(Stored items)
#####
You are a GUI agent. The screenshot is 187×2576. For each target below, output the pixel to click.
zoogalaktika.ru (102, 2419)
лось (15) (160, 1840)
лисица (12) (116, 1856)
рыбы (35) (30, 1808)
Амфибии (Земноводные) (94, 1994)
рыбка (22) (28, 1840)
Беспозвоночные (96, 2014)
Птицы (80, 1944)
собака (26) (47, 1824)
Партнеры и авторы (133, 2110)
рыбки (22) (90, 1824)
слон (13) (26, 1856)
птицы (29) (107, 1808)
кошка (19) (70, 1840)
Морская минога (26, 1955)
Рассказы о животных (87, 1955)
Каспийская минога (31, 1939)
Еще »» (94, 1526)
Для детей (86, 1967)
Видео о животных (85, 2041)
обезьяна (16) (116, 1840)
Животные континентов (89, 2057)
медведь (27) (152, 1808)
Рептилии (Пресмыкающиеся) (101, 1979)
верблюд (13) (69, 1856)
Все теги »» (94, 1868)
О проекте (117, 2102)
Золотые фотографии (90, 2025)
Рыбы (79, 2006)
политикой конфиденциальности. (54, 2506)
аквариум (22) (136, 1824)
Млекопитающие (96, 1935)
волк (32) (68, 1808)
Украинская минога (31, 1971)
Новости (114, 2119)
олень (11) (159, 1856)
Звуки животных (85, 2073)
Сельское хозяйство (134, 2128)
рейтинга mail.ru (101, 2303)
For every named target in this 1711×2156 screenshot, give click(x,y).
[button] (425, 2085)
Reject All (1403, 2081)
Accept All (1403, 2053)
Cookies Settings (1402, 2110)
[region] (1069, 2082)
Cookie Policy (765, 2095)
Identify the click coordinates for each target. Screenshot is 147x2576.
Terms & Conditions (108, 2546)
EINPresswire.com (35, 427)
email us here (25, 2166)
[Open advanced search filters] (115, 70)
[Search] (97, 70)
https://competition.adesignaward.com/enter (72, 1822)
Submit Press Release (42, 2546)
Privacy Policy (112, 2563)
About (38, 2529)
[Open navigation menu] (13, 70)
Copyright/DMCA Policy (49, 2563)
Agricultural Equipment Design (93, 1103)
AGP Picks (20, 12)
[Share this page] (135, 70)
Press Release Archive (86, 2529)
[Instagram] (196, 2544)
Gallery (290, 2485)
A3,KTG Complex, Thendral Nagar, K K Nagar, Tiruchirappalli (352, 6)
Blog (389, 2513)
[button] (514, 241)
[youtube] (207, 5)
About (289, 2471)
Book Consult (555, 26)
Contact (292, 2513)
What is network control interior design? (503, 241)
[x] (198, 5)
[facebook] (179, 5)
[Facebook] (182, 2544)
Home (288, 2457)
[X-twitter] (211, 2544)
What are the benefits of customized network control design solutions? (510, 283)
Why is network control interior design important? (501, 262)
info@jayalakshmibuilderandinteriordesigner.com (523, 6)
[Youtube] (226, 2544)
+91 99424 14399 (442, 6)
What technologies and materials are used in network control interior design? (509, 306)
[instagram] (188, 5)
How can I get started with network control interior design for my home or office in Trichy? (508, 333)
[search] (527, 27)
#####
Please print the lines from the start of the records up to and including the line with "Партнеры и авторы (133, 2110)", copying each one exactly and leaving out the rest.

Written solution:
You are a GUI agent. The screenshot is 187×2576. For each target below, output the pixel to click.
zoogalaktika.ru (102, 2419)
лось (15) (160, 1840)
лисица (12) (116, 1856)
рыбы (35) (30, 1808)
Амфибии (Земноводные) (94, 1994)
рыбка (22) (28, 1840)
Беспозвоночные (96, 2014)
Птицы (80, 1944)
собака (26) (47, 1824)
Партнеры и авторы (133, 2110)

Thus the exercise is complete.